Cass. crim., 9 septembre 2020, n° 19-85.374

COUR DE CASSATION

Arrêt

Cassation

COMPOSITION DE LA JURIDICTION

Président :

M. Soulard

Avocat :

SCP Matuchansky, Poupot et Valdelièvre

St Denis de la Réunion à Mamoudzou, du 4…

4 juillet 2019

Faits et procédure

1. Il résulte de l'arrêt attaqué et des pièces de procédure ce qui suit.

2. Le procureur de la République de Mamoudzou a diligenté une enquête préliminaire concernant des irrégularités dans le marché à procédure adaptée passé pour les travaux de rénovation et d'aménagement de la mairie annexe de Kaweni.

3. L'avis d'appel public à la concurrence publié le 23 mars 2017 indique qu'il s'agit d'un marché à procédure adaptée ouverte, comprenant 10 lots donnant chacun lieu à un marché, la date limite de réception des offres étant fixée au 2 mai 2017.

4. Le règlement de la consultation prévoyait que, conformément aux articles 52 de l'ordonnance du 23 juillet 2015 et 62 du décret du 25 mars 2016, le marché serait attribué à l'offre, régulière, acceptable et appropriée économiquement la plus avantageuse, appréciée en l'espèce en fonction de quatre critères pondérés.

5. Quarante entreprises ont déposé des offres et, à l'issue de la procédure d'ouverture des offres, les lots ont été attribuées, par décision du 17 juillet 2017, notamment, aux sociétés HEB (lot n° 2), Impact 2000 (lot n° 4) et Djoundiy (lot n° 9).

6. Toutefois, le 14 septembre 2017, le préfet a adressé un courrier au maire de Mamoudzou relevant plusieurs irrégularités intervenues tant au stade du choix des offres que durant l'exécution du marché.

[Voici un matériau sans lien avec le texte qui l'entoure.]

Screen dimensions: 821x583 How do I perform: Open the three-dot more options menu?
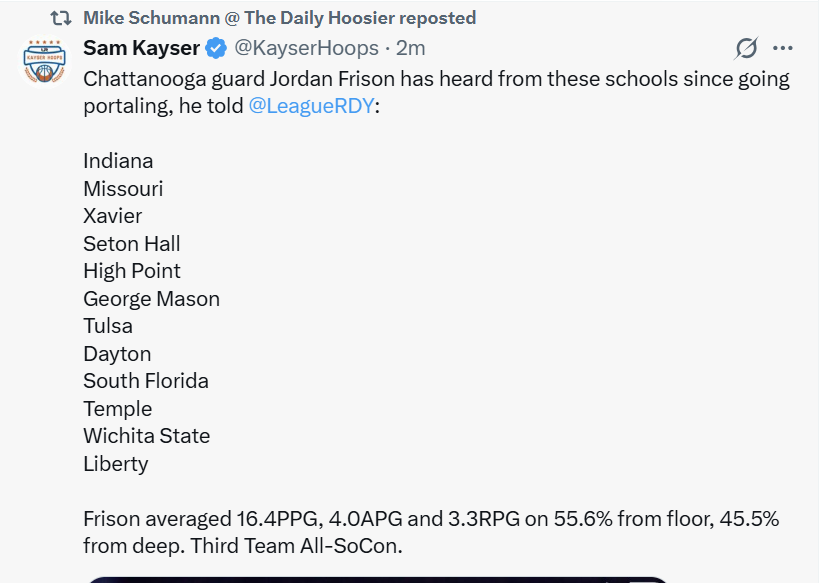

Il était notamment dénoncé la validation et le mandatement de décomptes irréguliers de travaux non réalisés, en lieu et place d'avances, dépassant le seuil fixé au cahier des clauses administratives particulières (CCAP) à 5 %.

7. L'enquête a en effet révélé que le 31 juillet 2017, au cours de la réunion de démarrage de chantier, les représentants des entreprises ont demandé que l'avance prévue par le contrat passe de 5 % à 30 %, pour leur permettre d'acquérir les matériaux nécessaires.

8. Sur les recommandations de Mme U... E..., dirigeante de la société maître d'oeuvre, qui leur a indiqué que la demande ne pourrait pas, en l'état, être acceptée par le comptable public eu égard aux clauses du CCAP, les sociétés HEB, Impact 2000 et Djoundiy ont transmis un décompte présentant un avancement erroné des travaux à hauteur de 30 %.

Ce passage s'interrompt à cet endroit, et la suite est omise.